As I argued in my April 01, 2023, column titled “Between Obi and Kwankwaso, Who’s the ‘Local Champion’ Now?” Kwankwaso didn’t run for president to win it. He did so to “leverage his presidential run to help his son-in-law get elected as governor of Kano State. And he achieved his goal.” He obviously learned from 2019 and was prepared for 2023.
It is significant that APC didn’t even claim to have won the majority or plurality of the votes cast during the governorship election in Kano this year. It merely invoked a welter of issues that are extraneous to the vote, which are balanced on a dubiously slender thread of legal evidence, to ask for the reversal of NNPP’s victory.

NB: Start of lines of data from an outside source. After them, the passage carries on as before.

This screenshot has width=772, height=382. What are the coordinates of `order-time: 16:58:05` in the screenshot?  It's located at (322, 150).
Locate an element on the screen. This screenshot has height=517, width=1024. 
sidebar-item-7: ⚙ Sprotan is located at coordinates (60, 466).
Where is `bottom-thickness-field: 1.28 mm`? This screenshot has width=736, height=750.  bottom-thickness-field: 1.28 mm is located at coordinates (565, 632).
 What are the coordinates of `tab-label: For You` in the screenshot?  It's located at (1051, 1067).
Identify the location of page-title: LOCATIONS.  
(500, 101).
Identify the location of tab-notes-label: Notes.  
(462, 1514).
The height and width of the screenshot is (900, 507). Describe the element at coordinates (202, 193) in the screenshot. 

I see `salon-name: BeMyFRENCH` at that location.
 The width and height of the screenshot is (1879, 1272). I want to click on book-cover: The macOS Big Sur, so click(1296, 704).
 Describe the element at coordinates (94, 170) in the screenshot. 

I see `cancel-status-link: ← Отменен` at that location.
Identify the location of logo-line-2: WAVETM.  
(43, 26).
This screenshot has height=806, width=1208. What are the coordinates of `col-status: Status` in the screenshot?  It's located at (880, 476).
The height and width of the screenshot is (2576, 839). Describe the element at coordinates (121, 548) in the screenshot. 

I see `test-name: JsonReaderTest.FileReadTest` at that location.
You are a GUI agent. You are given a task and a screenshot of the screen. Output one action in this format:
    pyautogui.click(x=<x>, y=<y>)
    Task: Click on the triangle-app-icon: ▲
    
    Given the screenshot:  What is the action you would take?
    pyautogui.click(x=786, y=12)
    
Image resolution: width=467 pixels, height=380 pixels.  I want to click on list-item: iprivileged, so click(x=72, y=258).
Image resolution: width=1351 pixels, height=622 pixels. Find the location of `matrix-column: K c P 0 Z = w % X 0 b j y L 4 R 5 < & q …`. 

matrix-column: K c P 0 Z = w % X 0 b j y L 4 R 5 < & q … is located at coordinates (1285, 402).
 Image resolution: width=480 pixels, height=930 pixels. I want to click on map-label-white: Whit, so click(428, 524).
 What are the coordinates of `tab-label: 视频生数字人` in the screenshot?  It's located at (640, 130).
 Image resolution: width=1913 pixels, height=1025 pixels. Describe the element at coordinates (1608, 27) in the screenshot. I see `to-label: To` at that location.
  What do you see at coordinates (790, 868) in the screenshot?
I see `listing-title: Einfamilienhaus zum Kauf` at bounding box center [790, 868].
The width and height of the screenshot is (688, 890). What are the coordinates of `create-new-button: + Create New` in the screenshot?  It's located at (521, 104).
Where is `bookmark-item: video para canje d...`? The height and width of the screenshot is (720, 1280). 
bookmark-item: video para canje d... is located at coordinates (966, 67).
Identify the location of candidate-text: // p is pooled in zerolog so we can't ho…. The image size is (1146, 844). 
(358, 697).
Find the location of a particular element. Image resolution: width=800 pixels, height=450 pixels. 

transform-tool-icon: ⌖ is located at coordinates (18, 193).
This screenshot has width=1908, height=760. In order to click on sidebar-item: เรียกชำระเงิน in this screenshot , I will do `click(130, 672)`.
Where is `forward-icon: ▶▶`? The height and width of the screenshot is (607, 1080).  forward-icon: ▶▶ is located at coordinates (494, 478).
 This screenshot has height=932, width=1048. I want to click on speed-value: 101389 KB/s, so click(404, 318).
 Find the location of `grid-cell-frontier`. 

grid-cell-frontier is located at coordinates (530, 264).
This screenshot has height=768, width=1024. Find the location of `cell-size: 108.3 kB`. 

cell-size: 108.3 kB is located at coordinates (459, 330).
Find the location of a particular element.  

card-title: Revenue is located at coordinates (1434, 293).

Three points constitute the nucleus of APC’s judicial challenge to the NNPP’s victory at the tribunal: that NNPP’s Abba Yusuf wasn’t a registered member of the party on whose platform he ran; that the Electoral Act was violated through “over-voting,” violence, and disenfranchisement; and that 165,663 votes for NNPP in Tarauni, a Kano local government, were invalid because they lacked INEC’s markers of authenticity, i.e., stamps, signatures, and dates.
Invalidating 165,663 votes out of NNPP’s 1,019,602 votes while leaving APC’s 890,705 votes untouched handed a dubious victory to APC by default.
It’s easy to see how APC’s victory at the tribunal will crumble like a paper bag upon appeal. First, membership of a political party is an internal matter that non-party members have no legal right to be concerned about.
In its response to APC’s challenge of Peter Obi’s qualification to run for president on the platform of Labour Party because he was not a registered member of the party as of April 30, 2022, when the party turned in its membership register to INEC, the Presidential Elections Petitions Tribunal ruled that, “The issue of membership of a political party is an internal party affair.” It dismissed APC’s challenge on the basis of this.
A May 26 Supreme Court ruling also says rival parties have no right to question the validity of the internal decisions made by other parties unless they can prove that they suffered demonstrable harm as a result of the internal decisions another party took. So, the Kano governorship election tribunal’s verdict on this issue will be as dead as a dodo upon appeal.